Samsung / walrus

WebAssembly Lightweight RUntime
Apache License 2.0
35 stars 10 forks source link

Fix benchmarker csv format, time and memory results output at same time + Emscripten O2 #248

Closed vorosl closed 2 weeks ago

vorosl commented 1 month ago

I've added -O3 flag to Emscripten

zherczeg commented 1 month ago

x86 64 bit results on my machine:

        Test case        |     interpreter  |    baseline_jit  |    regalloc_jit  |
-------------------------+------------------+------------------+------------------+
                 change  |           5.42s  |   2.14s (2.54x)  |   1.98s (2.74x)  |
              factorial  |           6.48s  |   1.28s (5.07x)  |  0.38s (17.21x)  |
               fannkuch  |           5.93s  |   1.38s (4.29x)  |   0.75s (7.89x)  |
              fibonacci  |           5.44s  |   3.37s (1.61x)  |   3.25s (1.67x)  |
                gregory  |           5.25s  |   3.19s (1.65x)  |   1.80s (2.91x)  |
                  hanoi  |           8.07s  |   2.20s (3.67x)  |   1.49s (5.43x)  |
               heapsort  |           5.56s  |   1.61s (3.46x)  |   0.73s (7.65x)  |
                huffman  |           4.41s  |   1.24s (3.55x)  |   0.50s (8.77x)  |
            kNucleotide  |           4.89s  |   1.62s (3.02x)  |  0.47s (10.31x)  |
        mandelbrotFloat  |         100.53s  |  10.62s (9.46x)  |  3.11s (32.30x)  |
       mandelbrotDouble  |           7.49s  |   4.76s (1.57x)  |   2.35s (3.19x)  |
         matrixMultiply  |          10.18s  |   2.13s (4.78x)  |  0.67s (15.26x)  |
             miniWalrus  |           2.63s  |   0.62s (4.26x)  |   0.28s (9.50x)  |
                  nbody  |           5.42s  |   1.16s (4.68x)  |   0.66s (8.27x)  |
                nqueens  |           6.34s  |   1.29s (4.90x)  |   0.78s (8.17x)  |
                  prime  |           5.11s  |   1.62s (3.15x)  |  0.25s (20.45x)  |
              quickSort  |           5.82s  |   1.53s (3.81x)  |   0.62s (9.33x)  |
               redBlack  |           0.01s  |   0.01s (0.69x)  |   0.01s (0.62x)  |
                    rsa  |           6.30s  |   3.47s (1.81x)  |   2.69s (2.34x)  |
               salesman  |           6.13s  |   1.24s (4.96x)  |  0.59s (10.44x)  |
    simdMandelbrotFloat  |           6.11s  |   1.50s (4.09x)  |  0.36s (16.89x)  |
   simdMandelbrotDouble  |           5.78s  |   1.28s (4.51x)  |  0.43s (13.54x)  |
              simdNbody  |           4.76s  |   1.10s (4.33x)  |  0.37s (13.01x)  |
     simdMatrixMultiply  |           5.33s  |   1.75s (3.04x)  |   0.69s (7.70x)  |
              ticTacToe  |           5.87s  |   1.73s (3.40x)  |   1.25s (4.70x)  |
-------------------------+------------------+------------------+------------------+
     Average speedup     |                  |           3.69x  |           9.61x  |

Most tests run 4-6s with interpreter, so that is pretty good.

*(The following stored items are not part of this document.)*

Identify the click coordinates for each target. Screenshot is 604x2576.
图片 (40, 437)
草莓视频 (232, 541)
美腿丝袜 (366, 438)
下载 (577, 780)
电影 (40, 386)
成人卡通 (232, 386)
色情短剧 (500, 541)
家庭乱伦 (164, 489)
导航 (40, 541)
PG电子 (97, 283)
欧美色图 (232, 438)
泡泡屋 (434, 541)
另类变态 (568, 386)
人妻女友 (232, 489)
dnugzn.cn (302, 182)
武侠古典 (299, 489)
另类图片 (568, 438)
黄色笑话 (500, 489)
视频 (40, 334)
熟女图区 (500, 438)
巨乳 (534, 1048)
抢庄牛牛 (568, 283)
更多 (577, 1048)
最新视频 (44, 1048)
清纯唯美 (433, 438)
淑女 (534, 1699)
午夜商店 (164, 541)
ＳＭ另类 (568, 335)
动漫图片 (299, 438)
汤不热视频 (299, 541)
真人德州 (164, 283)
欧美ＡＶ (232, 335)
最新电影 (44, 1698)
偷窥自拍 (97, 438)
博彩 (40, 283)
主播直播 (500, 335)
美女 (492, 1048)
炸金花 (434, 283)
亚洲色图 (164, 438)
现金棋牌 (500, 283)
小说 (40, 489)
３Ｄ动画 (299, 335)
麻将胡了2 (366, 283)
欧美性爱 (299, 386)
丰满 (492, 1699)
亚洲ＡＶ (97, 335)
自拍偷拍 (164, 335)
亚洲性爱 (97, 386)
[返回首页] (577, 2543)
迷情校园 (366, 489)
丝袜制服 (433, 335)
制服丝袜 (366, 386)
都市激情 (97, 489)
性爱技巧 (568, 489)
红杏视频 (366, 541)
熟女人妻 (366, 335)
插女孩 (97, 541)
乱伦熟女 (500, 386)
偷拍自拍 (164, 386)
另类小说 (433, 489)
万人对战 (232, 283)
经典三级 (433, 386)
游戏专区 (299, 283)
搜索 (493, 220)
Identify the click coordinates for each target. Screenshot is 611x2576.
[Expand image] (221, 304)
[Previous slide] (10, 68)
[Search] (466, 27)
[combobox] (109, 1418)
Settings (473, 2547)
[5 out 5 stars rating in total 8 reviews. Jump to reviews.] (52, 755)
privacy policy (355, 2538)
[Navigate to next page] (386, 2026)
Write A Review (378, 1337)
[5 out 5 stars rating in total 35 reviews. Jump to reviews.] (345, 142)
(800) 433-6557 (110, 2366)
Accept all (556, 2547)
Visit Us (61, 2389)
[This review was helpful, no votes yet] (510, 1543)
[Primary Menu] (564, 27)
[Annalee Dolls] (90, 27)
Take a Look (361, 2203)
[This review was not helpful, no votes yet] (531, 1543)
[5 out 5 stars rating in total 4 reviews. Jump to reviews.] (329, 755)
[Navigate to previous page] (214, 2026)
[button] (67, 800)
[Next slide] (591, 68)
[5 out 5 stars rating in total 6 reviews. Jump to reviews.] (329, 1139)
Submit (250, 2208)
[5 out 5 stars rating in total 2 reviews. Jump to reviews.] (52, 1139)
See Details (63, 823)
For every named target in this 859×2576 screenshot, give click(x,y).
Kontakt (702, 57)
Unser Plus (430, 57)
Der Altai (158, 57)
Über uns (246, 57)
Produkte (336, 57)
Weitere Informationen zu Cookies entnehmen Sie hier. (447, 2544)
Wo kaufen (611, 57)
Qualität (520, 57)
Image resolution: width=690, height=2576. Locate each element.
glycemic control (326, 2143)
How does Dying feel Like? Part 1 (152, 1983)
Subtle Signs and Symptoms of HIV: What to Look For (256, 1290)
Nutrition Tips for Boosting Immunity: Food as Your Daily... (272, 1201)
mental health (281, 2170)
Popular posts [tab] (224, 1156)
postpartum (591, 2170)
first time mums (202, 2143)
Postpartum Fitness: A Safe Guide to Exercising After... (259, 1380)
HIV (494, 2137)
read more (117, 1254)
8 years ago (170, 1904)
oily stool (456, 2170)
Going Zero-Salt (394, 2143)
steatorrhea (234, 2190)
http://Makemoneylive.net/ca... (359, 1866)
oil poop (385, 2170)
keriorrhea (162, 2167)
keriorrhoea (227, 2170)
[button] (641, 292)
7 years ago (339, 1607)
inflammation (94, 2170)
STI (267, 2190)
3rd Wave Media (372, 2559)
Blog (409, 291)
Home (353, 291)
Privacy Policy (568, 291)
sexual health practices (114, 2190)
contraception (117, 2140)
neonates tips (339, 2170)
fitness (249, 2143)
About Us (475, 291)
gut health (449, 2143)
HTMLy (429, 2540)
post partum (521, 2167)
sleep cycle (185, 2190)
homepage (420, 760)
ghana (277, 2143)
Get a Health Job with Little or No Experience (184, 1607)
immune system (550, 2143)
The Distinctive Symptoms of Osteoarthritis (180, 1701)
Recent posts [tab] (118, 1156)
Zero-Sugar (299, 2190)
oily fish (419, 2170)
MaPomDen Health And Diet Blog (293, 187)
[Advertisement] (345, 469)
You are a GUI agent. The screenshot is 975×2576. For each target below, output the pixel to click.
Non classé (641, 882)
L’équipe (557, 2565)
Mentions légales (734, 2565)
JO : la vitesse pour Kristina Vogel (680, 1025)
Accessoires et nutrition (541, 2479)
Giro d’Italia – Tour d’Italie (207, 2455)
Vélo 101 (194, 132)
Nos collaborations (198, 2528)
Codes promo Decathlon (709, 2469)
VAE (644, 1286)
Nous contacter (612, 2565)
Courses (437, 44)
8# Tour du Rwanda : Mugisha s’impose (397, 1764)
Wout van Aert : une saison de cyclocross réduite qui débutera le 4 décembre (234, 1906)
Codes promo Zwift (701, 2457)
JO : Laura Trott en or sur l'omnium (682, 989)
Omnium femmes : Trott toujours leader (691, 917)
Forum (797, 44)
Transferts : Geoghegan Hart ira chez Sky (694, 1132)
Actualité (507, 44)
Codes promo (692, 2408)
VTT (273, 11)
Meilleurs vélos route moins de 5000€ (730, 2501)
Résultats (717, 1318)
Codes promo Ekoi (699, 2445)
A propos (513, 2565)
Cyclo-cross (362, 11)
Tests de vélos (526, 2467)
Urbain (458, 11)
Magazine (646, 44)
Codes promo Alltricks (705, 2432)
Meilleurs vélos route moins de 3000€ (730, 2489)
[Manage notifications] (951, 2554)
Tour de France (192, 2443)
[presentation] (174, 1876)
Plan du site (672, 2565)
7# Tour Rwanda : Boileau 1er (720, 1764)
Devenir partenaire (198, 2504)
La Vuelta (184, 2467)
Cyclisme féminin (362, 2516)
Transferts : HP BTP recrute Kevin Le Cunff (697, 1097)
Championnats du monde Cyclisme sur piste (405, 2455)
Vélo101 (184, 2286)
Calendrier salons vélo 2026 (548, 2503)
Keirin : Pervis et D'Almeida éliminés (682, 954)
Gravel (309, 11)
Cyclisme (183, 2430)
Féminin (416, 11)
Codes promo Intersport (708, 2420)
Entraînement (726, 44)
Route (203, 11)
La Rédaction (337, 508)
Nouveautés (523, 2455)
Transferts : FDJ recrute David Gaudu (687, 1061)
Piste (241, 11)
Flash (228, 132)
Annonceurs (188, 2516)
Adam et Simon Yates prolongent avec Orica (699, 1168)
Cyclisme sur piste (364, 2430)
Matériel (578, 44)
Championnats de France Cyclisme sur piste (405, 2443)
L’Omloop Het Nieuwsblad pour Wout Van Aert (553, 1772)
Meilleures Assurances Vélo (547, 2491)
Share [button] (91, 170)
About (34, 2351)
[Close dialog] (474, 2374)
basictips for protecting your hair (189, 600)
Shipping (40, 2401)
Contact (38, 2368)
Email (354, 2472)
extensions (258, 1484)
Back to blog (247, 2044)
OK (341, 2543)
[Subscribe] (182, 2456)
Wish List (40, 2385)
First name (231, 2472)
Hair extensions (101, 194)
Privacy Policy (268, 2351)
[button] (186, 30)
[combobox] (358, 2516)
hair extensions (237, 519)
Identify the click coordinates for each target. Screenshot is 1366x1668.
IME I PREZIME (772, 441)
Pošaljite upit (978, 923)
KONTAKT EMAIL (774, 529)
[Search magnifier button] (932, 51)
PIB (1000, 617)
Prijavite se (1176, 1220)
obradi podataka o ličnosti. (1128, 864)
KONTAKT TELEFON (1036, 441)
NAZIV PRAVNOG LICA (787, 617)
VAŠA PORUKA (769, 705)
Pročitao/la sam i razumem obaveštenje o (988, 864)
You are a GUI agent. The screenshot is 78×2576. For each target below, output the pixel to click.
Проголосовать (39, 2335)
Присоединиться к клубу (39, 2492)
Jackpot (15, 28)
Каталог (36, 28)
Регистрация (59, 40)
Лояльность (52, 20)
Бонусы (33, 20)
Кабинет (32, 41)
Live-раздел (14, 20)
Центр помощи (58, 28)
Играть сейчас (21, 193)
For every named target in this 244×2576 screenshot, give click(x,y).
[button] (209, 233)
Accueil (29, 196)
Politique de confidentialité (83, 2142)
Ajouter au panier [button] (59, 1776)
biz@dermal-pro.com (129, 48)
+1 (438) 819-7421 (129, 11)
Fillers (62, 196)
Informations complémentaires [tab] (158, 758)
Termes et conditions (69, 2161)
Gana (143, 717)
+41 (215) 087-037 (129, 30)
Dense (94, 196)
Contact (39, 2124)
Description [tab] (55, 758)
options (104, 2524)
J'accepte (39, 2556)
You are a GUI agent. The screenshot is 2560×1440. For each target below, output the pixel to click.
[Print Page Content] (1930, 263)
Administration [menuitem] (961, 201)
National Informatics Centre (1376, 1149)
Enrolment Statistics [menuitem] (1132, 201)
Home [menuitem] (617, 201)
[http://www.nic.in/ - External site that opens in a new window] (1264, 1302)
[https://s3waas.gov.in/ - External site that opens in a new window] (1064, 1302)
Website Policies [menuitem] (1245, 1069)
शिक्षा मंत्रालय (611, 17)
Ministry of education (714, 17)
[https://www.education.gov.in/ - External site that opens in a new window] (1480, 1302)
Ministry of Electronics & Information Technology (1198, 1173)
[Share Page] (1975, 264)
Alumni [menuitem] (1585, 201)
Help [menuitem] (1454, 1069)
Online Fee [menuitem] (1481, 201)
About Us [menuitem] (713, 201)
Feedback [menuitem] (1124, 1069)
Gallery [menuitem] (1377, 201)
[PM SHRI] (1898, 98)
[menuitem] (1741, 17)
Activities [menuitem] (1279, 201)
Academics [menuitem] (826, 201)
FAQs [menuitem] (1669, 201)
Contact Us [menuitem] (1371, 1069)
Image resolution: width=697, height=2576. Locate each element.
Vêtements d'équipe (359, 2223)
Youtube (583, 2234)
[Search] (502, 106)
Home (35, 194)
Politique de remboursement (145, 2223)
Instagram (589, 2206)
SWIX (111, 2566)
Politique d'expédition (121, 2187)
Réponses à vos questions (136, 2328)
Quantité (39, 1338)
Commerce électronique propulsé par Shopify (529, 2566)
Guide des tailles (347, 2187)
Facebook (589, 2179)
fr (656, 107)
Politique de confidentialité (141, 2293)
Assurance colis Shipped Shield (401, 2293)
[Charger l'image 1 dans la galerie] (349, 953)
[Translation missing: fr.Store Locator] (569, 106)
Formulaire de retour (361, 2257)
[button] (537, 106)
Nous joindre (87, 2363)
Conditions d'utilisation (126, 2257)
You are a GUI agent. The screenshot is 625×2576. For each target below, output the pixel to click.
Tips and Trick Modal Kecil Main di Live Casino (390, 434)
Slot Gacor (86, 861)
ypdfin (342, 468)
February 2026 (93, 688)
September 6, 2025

Few runs faster, but some are much slower, e.g. mandelbrotFloat is 100s. It seems redblack does not work at all, even with interpreter. Probably #242 hit again.

I will check 32 bit next.

zherczeg commented 1 month ago

32 bit results, needs #252

        Test case        |     interpreter  |    baseline_jit  |    regalloc_jit  |
-------------------------+------------------+------------------+------------------+
                 change  |           7.46s  |   2.95s (2.53x)  |   2.45s (3.05x)  |
              factorial  |           8.40s  |   1.50s (5.61x)  |  0.64s (13.21x)  |
               fannkuch  |           7.11s  |   1.68s (4.23x)  |   0.75s (9.46x)  |
              fibonacci  |           8.69s  |   5.18s (1.68x)  |   5.12s (1.70x)  |
                gregory  |           9.43s  |   3.61s (2.61x)  |   2.61s (3.61x)  |
                  hanoi  |          10.10s  |   3.05s (3.31x)  |   2.42s (4.17x)  |
               heapsort  |           6.57s  |   1.60s (4.11x)  |   1.00s (6.60x)  |
                huffman  |           5.10s  |   1.09s (4.68x)  |   0.58s (8.74x)  |
            kNucleotide  |           6.05s  |   1.61s (3.76x)  |  0.38s (16.10x)  |
        mandelbrotFloat  |          97.47s  |  10.95s (8.90x)  |  3.74s (26.09x)  |
       mandelbrotDouble  |          14.93s  |   7.23s (2.06x)  |   5.10s (2.92x)  |
         matrixMultiply  |          11.98s  |   1.91s (6.26x)  |  0.87s (13.84x)  |
             miniWalrus  |           3.17s  |   0.46s (6.86x)  |   0.39s (8.07x)  |
                  nbody  |           6.73s  |   1.44s (4.67x)  |   0.75s (8.98x)  |
                nqueens  |           7.94s  |   1.33s (5.99x)  |   0.87s (9.09x)  |
                  prime  |           6.33s  |   1.76s (3.59x)  |   0.97s (6.54x)  |
              quickSort  |           6.96s  |   1.30s (5.36x)  |  0.67s (10.41x)  |
               redBlack  |           0.01s  |   0.01s (0.67x)  |   0.02s (0.64x)  |
                    rsa  |           7.62s  |   4.72s (1.62x)  |   4.40s (1.73x)  |
               salesman  |           7.55s  |   1.31s (5.77x)  |   0.89s (8.51x)  |
    simdMandelbrotFloat  |           7.65s  |   1.26s (6.06x)  |  0.30s (25.41x)  |
   simdMandelbrotDouble  |          11.30s  |  1.05s (10.81x)  |  0.55s (20.58x)  |
              simdNbody  |           5.83s  |   1.23s (4.75x)  |  0.45s (12.80x)  |
     simdMatrixMultiply  |           7.75s  |   1.58s (4.90x)  |  0.51s (15.31x)  |
              ticTacToe  |           7.59s  |   1.71s (4.43x)  |   1.67s (4.54x)  |
-------------------------+------------------+------------------+------------------+
     Average speedup     |                  |           4.61x  |           9.68x  |
vorosl commented 1 month ago

It depends on https://github.com/Samsung/walrus/pull/255

clover2123 commented 3 weeks ago

BTW who is the author among @vorosl @vlacko0930 ?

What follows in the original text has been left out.